_Extract_

About this Research Topic
The so-called pigments of life, namely heme and chlorophylls, are synthesized through a well-conserved eight-step enzymatic pathway in eukaryotic cells. This pathway is not only essential for the autotrophic life of photosynthetic organisms, it is also tightly regulated. On the one hand, tetrapyrrole biosynthesis and breakdown generate some of the most toxic compounds (porphyrins) for cellular metabolism. Indeed, porphyrins including heme in their free form are a potential harmful source of oxidative stress. On the other hand, heme and some of its degradation products are required in the cell to mitigate oxidative stress. Heme is the prosthetic group of reactive oxygen species (ROS) scavenging enzymes such as catalases and peroxidases, whereas chlorophylls are central pigments for light energy trapping in photosynthesis. Hence, the homeostasis of porphyrin biosynthesis in plants is even more important during suboptimal environmental conditions, when the redox balance in the cell can result in signaling, damage, or death.
Recent evidence suggests that plant cells do regulate their tetrapyrrole biosynthetic pathway when encountering biotic or abiotic stresses. For instance, drought stress can be signaled through tetrapyrrole-dependent ROS accumulation. Chlorophyll biosynthesis is fine-tuned in response to changing light environments and chloroplast functionality. Some plant pathogenic bacteria rely on their host heme pool for their metabolism. In addition, defined enzymatic steps within the tetrapyrrole biosynthetic pathway are amenable to genetic or biochemical manipulation aiming at increasing tolerance to biotic and abiotic stresses, including herbicide resistance.
This Research Topic aims to present a comprehensive collection of current knowledge linking the regulation of tetrapyrrole biosynthesis and metabolism during biotic and abiotic stresses to the cellular redox status. Original research or review articles showing how tetrapyrrole biosynthesis is fine-regulated during biotic and abiotic stresses and how defined tetrapyrroles may be involved directly or indirectly in preventing or repairing ROS damage are welcomed. Furthermore, we encourage submissions dealing broadly with the specifics of how tetrapyrrole-dependent redox changes within organelles, defined cells, or organs could allow the plant to cope with its changing environment.

_Task statement_
Summarize the text on tetrapyrrole biosynthesis in two sentences.

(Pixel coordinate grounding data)

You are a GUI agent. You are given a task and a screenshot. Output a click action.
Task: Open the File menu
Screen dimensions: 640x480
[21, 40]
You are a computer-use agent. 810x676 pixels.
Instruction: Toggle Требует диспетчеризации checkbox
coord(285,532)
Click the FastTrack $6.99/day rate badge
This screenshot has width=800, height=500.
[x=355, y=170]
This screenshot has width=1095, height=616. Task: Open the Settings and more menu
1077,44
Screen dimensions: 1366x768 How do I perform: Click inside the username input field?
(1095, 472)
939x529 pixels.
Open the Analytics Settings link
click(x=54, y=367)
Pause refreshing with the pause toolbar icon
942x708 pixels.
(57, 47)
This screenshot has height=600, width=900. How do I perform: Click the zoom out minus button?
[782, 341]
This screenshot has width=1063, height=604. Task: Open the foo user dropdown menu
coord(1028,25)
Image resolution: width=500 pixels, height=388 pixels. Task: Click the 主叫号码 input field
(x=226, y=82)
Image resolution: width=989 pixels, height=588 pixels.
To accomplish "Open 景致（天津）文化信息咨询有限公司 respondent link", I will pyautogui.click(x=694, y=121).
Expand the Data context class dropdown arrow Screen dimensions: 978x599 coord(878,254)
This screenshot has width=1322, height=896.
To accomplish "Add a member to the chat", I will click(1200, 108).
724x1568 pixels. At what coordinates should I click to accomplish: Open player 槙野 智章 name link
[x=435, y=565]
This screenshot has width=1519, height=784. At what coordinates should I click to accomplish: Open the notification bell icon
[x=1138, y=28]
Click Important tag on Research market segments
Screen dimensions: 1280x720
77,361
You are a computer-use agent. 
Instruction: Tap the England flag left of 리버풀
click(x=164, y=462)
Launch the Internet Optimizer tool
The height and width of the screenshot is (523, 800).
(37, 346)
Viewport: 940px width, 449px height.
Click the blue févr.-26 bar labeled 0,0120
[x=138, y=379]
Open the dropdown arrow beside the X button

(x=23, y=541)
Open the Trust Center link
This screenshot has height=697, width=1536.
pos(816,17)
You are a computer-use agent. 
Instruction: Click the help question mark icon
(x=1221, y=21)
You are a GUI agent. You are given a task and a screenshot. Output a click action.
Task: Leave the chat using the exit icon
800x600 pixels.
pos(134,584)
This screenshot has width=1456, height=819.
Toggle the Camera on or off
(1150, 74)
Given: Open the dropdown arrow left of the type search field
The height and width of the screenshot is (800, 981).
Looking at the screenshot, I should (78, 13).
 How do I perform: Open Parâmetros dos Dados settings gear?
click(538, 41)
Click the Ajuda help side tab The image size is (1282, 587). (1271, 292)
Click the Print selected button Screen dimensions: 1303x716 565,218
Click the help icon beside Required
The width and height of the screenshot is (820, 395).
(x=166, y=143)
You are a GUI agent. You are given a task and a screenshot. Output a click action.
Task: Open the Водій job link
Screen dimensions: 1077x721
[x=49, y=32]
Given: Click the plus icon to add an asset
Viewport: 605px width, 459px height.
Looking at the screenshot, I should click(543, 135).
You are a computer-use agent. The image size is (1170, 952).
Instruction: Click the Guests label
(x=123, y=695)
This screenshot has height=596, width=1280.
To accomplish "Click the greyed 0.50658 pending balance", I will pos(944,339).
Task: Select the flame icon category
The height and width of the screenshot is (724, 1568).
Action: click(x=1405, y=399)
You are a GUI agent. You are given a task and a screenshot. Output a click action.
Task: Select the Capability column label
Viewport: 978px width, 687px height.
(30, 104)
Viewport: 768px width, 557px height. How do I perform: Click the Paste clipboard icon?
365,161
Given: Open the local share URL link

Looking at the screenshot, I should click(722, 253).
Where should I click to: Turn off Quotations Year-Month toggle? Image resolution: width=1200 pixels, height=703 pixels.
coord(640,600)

_Finished task_
Heme and chlorophylls are made through a conserved eight-step pathway that is tightly regulated, because free porphyrins can cause oxidative stress, while heme helps limit oxidative stress and chlorophylls trap light energy in photosynthesis. Plant cells regulate this pathway under biotic and abiotic stresses, and this Research Topic seeks original research and review articles linking that regulation to the cellular redox status and to preventing or repairing ROS damage.